Aim of the exercise — Within the material below, locate the line with "Select the Other address country radio" and the line with "The image size", then return those two lines and all lines between them, exactly as written.

---- Exercise data

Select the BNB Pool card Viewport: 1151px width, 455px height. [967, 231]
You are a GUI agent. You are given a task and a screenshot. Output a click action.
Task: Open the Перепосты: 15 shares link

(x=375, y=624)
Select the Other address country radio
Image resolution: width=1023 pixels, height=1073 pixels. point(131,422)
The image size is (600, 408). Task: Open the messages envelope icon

--------
---- Exercise data

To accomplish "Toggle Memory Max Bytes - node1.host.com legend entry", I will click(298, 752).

--------
---- Exercise data

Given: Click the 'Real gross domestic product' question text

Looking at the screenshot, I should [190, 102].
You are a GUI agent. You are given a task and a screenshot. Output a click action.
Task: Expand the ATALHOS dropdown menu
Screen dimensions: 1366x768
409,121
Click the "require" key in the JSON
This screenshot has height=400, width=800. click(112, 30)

--------

Result for this exercise —
Select the Other address country radio
Image resolution: width=1023 pixels, height=1073 pixels. point(131,422)
The image size is (600, 408). Task: Open the messages envelope icon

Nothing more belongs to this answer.